O boom da amamentação. A relação entre o aumento das frenotomias e a amamentação não é gratuita. Nos últimos anos (e nos últimos anos) temos experimentado “um boom do leite materno”. Depois de décadas em que a suplementação alimentar e as fórmulas lácteas foram os “reis” do momento, houve uma revalorização social da amamentação.
Na verdade, uma reavaliação talvez excessiva. Tanto é verdade que não faltaram críticas às abordagens excessivamente agressivas por parte de certos grupos de parteiras, pediatras e consultores de lactação (muitas vezes beirando a violência obstétrica).
E neste contexto, aumenta o risco de superestimar os problemas de apego (ao peito): o sobrediagnóstico do frênulo curto entra na equação. Afinal, estamos falando de bebês muito pequenos, de momentos de muita tensão e de diagnósticos que exigem pessoal bem treinado.
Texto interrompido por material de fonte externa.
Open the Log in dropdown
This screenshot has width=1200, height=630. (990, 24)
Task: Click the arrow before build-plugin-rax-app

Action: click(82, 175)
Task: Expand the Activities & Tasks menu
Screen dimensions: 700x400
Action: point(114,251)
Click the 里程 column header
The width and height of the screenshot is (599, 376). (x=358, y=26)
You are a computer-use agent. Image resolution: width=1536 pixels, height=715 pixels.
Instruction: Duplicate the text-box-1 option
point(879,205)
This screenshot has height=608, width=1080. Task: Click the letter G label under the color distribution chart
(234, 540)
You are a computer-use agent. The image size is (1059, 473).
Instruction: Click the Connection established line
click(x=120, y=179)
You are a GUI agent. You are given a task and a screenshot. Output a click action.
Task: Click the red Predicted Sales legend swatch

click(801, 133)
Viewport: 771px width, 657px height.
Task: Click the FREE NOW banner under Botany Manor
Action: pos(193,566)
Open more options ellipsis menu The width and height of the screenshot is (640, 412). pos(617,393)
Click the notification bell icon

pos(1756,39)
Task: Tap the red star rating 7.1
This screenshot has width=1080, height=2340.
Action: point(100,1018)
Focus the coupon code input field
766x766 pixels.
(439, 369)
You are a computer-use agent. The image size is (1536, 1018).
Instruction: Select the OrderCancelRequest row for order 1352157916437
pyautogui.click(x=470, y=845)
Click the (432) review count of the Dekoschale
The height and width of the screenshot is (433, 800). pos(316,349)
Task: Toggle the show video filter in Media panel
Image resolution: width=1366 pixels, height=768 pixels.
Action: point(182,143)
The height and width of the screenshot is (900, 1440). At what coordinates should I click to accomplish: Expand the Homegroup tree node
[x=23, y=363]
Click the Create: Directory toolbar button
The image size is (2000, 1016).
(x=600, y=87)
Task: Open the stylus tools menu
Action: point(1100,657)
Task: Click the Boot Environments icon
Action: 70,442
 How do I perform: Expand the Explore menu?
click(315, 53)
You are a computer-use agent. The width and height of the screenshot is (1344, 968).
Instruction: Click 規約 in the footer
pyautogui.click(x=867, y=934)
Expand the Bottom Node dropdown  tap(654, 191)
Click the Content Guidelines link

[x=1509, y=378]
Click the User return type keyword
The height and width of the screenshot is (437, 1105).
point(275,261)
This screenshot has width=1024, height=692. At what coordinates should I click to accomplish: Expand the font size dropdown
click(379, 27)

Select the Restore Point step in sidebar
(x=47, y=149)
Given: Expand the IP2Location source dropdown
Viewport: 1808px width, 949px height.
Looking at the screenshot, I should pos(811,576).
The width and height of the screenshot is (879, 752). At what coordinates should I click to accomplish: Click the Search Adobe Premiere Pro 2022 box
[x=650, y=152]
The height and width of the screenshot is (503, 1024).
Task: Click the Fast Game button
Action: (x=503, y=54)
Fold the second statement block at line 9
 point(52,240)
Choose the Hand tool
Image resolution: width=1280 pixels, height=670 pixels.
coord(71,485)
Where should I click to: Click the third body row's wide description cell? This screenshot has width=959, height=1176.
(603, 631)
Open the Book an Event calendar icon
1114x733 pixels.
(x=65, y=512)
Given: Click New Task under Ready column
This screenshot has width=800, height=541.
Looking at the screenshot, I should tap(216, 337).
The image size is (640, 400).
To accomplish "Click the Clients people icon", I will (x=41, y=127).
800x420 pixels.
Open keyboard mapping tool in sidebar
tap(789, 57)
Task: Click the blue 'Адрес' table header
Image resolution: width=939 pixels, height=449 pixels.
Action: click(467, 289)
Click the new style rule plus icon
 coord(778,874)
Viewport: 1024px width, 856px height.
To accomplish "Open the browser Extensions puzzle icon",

Os dados sobre sobrediagnóstico. Porém, se olharmos os dados, surgem dúvidas. É preciso lembrar que em 2021 ocorreram 336.811 nascimentos na Espanha e, segundo a Associação Espanhola de Pediatria, a anquiloglossia afeta entre 1,7% e 4,8% dos recém-nascidos. Ou seja, entre 5.725 e 16.166 recém-nascidos foram acometidos pela anquiloglossia. As frenotomias em menores de um ano realizadas na rede pública foram 1.132. Certamente se adicionarmos o sector privado haveria muito mais, mas parece difícil que o quadro geral mude.
É verdade que nem todas as anquiloglossias requerem intervenção cirúrgica, mas levando tudo isso em consideração: embora o crescimento das frenotomias deva ser reconhecido e seja possível que o sobrediagnóstico esteja associado ao boom da amamentação, vale a pena perguntar se não havia subdiagnóstico antes . Isto é, se a corrente contrária de alguns anos atrás (a priorização da garrafa) não escondesse o diagnóstico precoce deste problema e acabasse por fazer com que problemas se desenvolvessem no futuro.
Como sempre, o problema é mais complexo do que parece. A saúde é um fenômeno social e, como tal, é permeada por fenômenos irracionais que a afetam plenamente. Há alguns anos descobriu-se que séries como ER, Grey’s Anatomy ou Central Hospital tiveram um impacto direto nas práticas dos profissionais de saúde a tal ponto que algumas coisas que estas séries popularizaram aumentaram o risco de doenças nosocomiais.
Isso também acontece com a paternidade, a pediatria e os cuidados. E muito. O mundo está repleto de gurus nestes temas (e a realidade já nos mostrou que devemos ter cuidado com eles). Mas também temos que ter cuidado com a forma como comunicamos essas coisas. Não devemos esquecer que há crianças que precisam de frenotomia e que demonizá-las pode ser um problema.
O delicado equilíbrio entre verdade (informação) e amor (cuidado).